Apresentação de projetos de lei

Sim, são muitas questões colocadas porque, de fato, há um acúmulo delas. Mas, há de se entender também que essa diversidade de insatisfações diz muito sobre a nova natureza dos movimentos sociais. Uma união espontânea, que não se orienta por um único interesse, por um líder. Uma mobilização que produz uma inteligência coletiva, mas que ao mesmo tempo consegue manter as motivações individuais. O que une essas pessoas com inquietações particulares é uma direção comum: um país melhor. Basicamente um lugar que seja intolerante com a corrupção dos funcionários públicos e que priorize a saúde, o transporte, a segurança e a educação. Simples assim.

Definir um tema seria enfraquecer o movimento, como perceberam os brasileiros ao afirmarem que não era apenas pela diminuição da passagem de ônibus. Mas, não saber como realizar a grande lista de insatisfações é também correr o risco de dissipar toda essa energia. E por mais ambiciosas que pareçam ser essas pretensões elas podem, sim, ser colocadas em marcha. Como?

Está previsto na Constituição Federal a possibilidade da sociedade apresentar projetos de lei à Câmara dos Deputados, contanto para isso com um número mínimo de assinaturas: 1% do eleitorado, distribuído por pelo menos cinco estados.

“A iniciativa popular pode ser exercida pela apresentação à Câmara dos Deputados de projeto de lei subscrito por, no mínimo, um por cento do eleitorado nacional, distribuído pelo menos por cinco Estados, com não menos de três décimos por cento dos eleitores de cada um deles” (art. 61, § 2º, CF).

Uma verdadeira revolução

Já a conhecemos usamos a Lei de Iniciativa Popular uma vez para a criação do Ficha Limpa.

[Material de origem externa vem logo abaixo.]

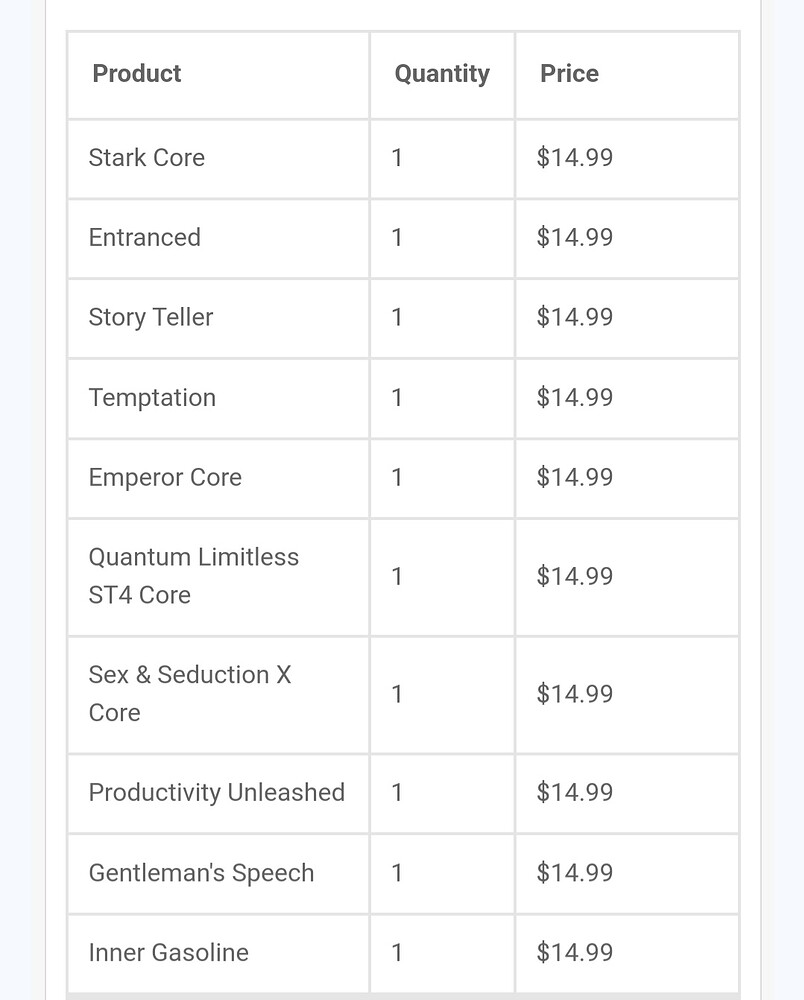
Task: Click the Gentleman's Speech quantity value
Action: pos(397,873)
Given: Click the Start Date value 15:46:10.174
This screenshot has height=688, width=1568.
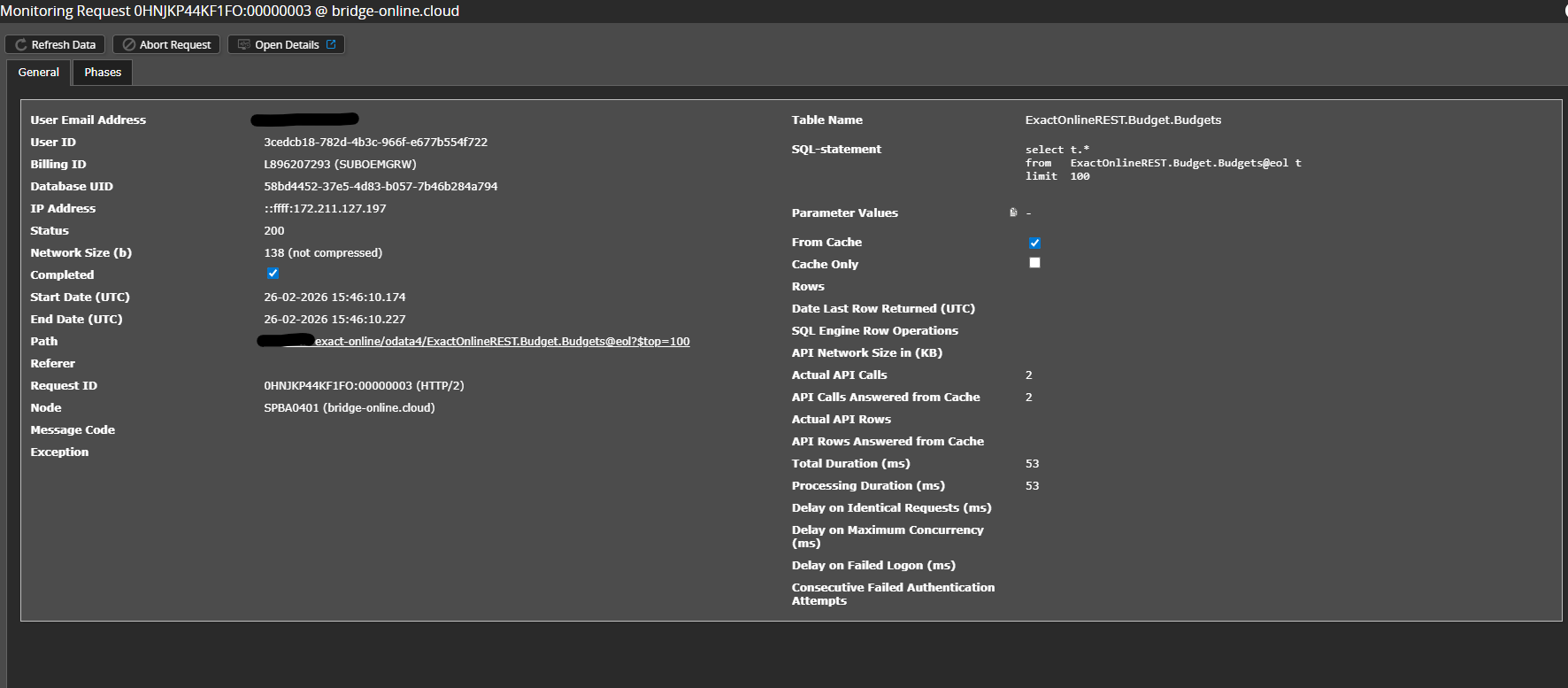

Seus organizadores, o Movimento de Combate à Corrupção Eleitoral, liderados pelo juiz Márlon Reis acaba de lançar uma nova convocatória para assinar um novo Projeto de Iniciativa Popular, chamado “Eleições Limpas” ou Reforma Política Já (http://eleicoeslimpas.org.br/). Este pode ser a resposta correta e efetivamente transformadora para as demais propostas, funcionando inclusive como antídoto a projetos de Lei propostos por deputados que não representam a vontade da maioria. Assim podemos escrever uma anti-PEC 37, reforçando o poder do ministério público e tornando a corrupção um crime hediondo, ou ainda reforçar o direito da opção sexual impedindo qualquer tido de coerção como antidoto para a cura gay. É simples escrever um projeto de lei, há inclusive modelos no site da Câmara, no link: http://www2.camara.leg.br/participe/sua-proposta-pode-virar-lei

O único impedimento é que a lei foi feita antes na existência da internet e precisa ser atualizada para facilitar o acesso e participação de todos. Não prevê a assinatura eletrônica, que poderia garantir que possamos participar através de nossos computadores ou dispositivos móveis.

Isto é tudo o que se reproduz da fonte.